Almost exactly one year to the day after I defended my Senior Thesis to the Princeton Psychology Department, I stood in front of a crowd at the 2017 Pediatric Academic Societies (PAS) Meeting in San Francisco and presented the findings of my study entitled Pediatric Growth Curves in Secondary Prevention of Eating Disorders: Closing the Diagnostic Gap between Onset of BMI Suppression and Clinical Presentation. What had begun as a Princeton Internships in Civic Service project had grown into something much greater.
I was granted a place in PICS' 2015 Summer program at Children's Hospital of Philadelphia (CHOP), thanks to Dr. Evan Fieldston, the assistant professor of Pediatrics at the Perelman School of Medicine at the University of Pennsylvania, and Director of Clinical Operations at CHOP. After discussing my interests in clinical research and Eating Disorders (EDs) in pediatric populations, Dr. Fieldston introduced me to Dr. Rebecka Peebles, an Adolescent Medicine Specialist and Co-director of the Eating Disorder Assessment and Treatment Program at CHOP, who became my mentor.
That summer, I was provided with innumerable opportunities from Dr. Fieldston, Dr. Peebles, and other Princeton alums. I shadowed in the Pediatrics, Adolescent Medicine, and Outpatient Clinics of CHOP, and spent a day with another Princeton alum, Dr. Erica Thaler, observing endoscopic sinus surgeries and tonsillectomies. I connected to a half dozen other Princeton grads through PICS, who provided me with suggestions of where to eat and what to do in Philadelphia, hosted me for dinner with other Philly area PICS interns, and offered advice for my Senior year at Princeton and applying to medical school.

__Dataset__
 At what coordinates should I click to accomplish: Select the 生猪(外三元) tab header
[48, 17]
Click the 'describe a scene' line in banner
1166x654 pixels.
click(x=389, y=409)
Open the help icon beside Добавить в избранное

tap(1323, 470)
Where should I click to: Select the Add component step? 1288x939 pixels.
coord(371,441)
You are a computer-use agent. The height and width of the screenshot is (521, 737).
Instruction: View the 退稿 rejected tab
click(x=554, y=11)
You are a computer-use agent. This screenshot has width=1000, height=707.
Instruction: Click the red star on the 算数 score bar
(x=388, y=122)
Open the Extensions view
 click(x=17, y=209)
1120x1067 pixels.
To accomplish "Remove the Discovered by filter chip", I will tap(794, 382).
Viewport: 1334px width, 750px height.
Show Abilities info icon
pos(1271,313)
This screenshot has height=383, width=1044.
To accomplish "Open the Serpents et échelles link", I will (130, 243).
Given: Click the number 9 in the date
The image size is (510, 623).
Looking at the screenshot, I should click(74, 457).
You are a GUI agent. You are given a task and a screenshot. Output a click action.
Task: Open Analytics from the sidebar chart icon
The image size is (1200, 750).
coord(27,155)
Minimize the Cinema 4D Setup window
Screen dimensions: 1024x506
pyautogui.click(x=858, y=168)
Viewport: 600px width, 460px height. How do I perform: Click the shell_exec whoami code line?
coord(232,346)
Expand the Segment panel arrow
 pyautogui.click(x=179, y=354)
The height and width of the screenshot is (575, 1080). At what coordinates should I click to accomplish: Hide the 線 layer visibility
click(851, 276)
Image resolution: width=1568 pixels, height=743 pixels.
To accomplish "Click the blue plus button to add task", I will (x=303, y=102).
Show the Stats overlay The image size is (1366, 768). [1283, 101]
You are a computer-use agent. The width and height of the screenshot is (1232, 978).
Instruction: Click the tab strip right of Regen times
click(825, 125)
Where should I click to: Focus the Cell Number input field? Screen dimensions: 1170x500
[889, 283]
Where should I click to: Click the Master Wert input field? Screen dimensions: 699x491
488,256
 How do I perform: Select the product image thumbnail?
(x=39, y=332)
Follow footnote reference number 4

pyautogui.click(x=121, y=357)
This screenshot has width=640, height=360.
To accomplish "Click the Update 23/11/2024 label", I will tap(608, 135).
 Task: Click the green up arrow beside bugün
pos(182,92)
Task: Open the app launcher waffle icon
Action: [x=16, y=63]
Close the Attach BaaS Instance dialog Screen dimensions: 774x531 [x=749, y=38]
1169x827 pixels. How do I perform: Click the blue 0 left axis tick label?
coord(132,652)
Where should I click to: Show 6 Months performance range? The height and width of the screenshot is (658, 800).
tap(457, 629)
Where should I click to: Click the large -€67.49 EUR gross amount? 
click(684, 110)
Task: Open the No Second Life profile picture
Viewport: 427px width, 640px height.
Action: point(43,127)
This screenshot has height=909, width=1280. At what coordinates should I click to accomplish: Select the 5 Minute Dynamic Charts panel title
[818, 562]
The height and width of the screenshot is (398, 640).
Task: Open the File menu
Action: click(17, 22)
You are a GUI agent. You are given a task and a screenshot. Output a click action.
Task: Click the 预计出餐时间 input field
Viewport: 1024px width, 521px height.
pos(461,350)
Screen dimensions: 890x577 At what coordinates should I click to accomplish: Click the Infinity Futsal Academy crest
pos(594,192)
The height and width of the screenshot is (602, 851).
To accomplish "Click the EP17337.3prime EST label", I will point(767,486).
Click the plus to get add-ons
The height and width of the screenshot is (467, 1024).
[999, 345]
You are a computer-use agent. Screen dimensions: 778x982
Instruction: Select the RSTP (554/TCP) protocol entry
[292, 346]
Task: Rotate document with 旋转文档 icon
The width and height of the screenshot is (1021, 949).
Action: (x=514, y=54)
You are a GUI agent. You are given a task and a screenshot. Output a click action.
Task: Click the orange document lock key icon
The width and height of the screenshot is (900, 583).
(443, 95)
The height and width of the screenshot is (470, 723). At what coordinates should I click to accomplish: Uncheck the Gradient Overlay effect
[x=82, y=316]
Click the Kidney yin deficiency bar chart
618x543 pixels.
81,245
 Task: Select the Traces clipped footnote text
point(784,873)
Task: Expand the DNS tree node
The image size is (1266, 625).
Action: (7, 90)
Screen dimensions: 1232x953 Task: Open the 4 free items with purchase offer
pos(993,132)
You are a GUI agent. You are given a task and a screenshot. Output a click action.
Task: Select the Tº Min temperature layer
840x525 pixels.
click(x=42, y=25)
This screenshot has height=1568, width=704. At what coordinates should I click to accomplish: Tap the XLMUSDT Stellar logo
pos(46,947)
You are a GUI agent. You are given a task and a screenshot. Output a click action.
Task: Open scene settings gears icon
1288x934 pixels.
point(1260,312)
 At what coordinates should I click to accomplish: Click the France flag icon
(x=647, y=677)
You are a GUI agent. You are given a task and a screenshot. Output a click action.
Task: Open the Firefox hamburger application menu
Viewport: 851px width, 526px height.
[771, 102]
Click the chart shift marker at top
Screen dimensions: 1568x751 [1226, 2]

__Directions for this task__
Rewrite the internship account from "I was granted" to "became my mentor.", changing "mentor" to "advisor".

__Task solution__
I was granted a place in PICS' 2015 Summer program at Children's Hospital of Philadelphia (CHOP), thanks to Dr. Evan Fieldston, the assistant professor of Pediatrics at the Perelman School of Medicine at the University of Pennsylvania, and Director of Clinical Operations at CHOP. After discussing my interests in clinical research and Eating Disorders (EDs) in pediatric populations, Dr. Fieldston introduced me to Dr. Rebecka Peebles, an Adolescent Medicine Specialist and Co-director of the Eating Disorder Assessment and Treatment Program at CHOP, who became my advisor.